III. Other discussion items
  • Fentanyl transdermal systems (8) Prescribers trying to manage patients with acute pain have occasionally recommended fentanyl transdermal systems to opiate-naive patients, which could lead to tragic outcomes. Even when patients are opiate tolerant, incorrect conversion from an oral opiate to fentanyl patches, difficulty titrating doses, combined oral-topical therapy, and variability in absorption have led to opiate overdoses. Dosing should not exceed 25 mcg/hr in opiate-naive patients. Fentanyl patches are best reserved for opiate-tolerant patients with chronic pain. Base the initial dose on the total daily dose, route, potency, and characteristics of the drug the patient has been taking previously, narcotic tolerance, and the patient's general condition. New prescriptions should be accompanied by a dose calculation sheet and verified by a pharmacist.

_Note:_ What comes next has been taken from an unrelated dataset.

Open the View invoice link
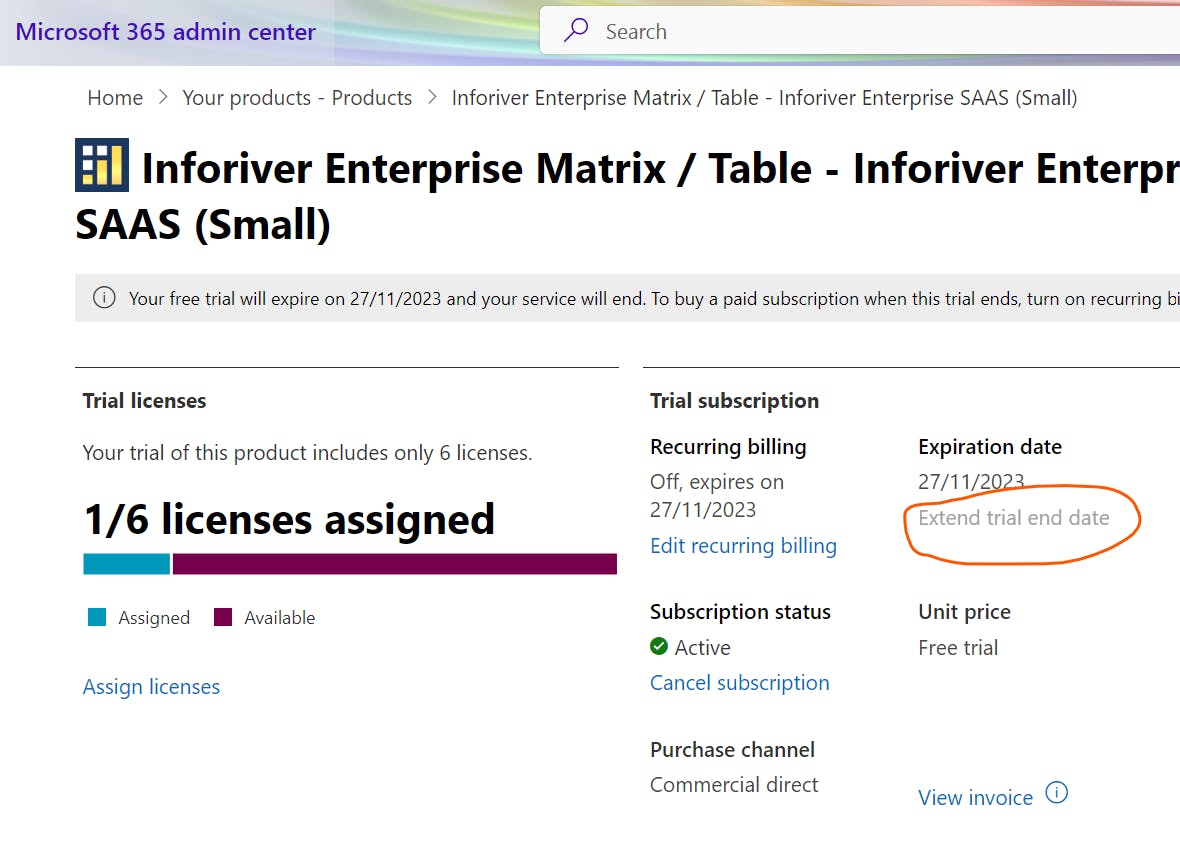 pyautogui.click(x=975, y=798)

  • Bowel prep drugs pose problems in renal patients (10) Serious consequences to renal patients may go unrecognized when doses for some bowel preparations are too high. Fleet products such as Fleet enemas and Fleet Phospho-soda contain more than 160 mM of phosphate per dose. Magnesium, in magnesium citrate solution and milk of magnesia, can accumulate in a patient with renal dysfunction. These items often are maintained in floor stock and treated with impunity. Special precautions are needed to alert nurses to contraindications for renal patients. Information on electrolyte content of each product should be listed clearly on floor stock items along with a warning that the product may cause problems for patients with renal impairment. Restricted access may be necessary to limit removal of doses from automated dispensing systems prior to a pharmacist's clinical review of the order. During order entry, computer systems should warn practitioners about electrolyte content when these agents are about to be used for patients with decreased renal function.

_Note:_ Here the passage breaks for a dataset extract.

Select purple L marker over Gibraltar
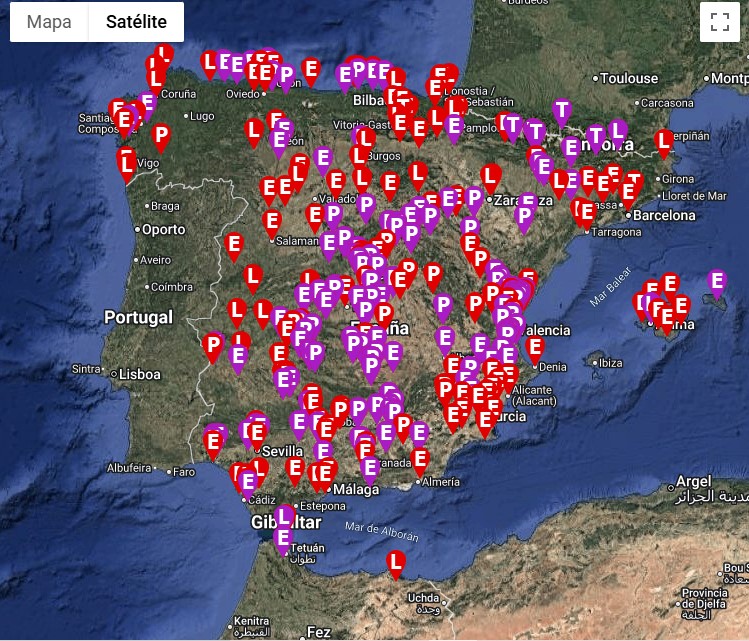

  • Errors of Omission (12) Medication errors are hard to detect, but some that occur during the prescribing phase may be especially elusive and elicit controversy as to whether they are truly an error or an acceptable difference in professional judgment. Errors of omission are less obvious when prescribers fail to order medications for which there are evidence-based studies documenting significant reduction in morbidity or mortality. Pharmacists can play a pivotal role in the application of evidence-based knowledge by actively reviewing applicable research, disseminating the information to the medical staff, and establishing clinical monitoring functions for selected outcomes. Daily pharmacists' interactions with prescribers should be face-to-face to assist in the selection of appropriate drug therapy, including those prescribed at discharge. Pharmacists should document interventions and share aggregate results with prescribers to generate ideas for improvement.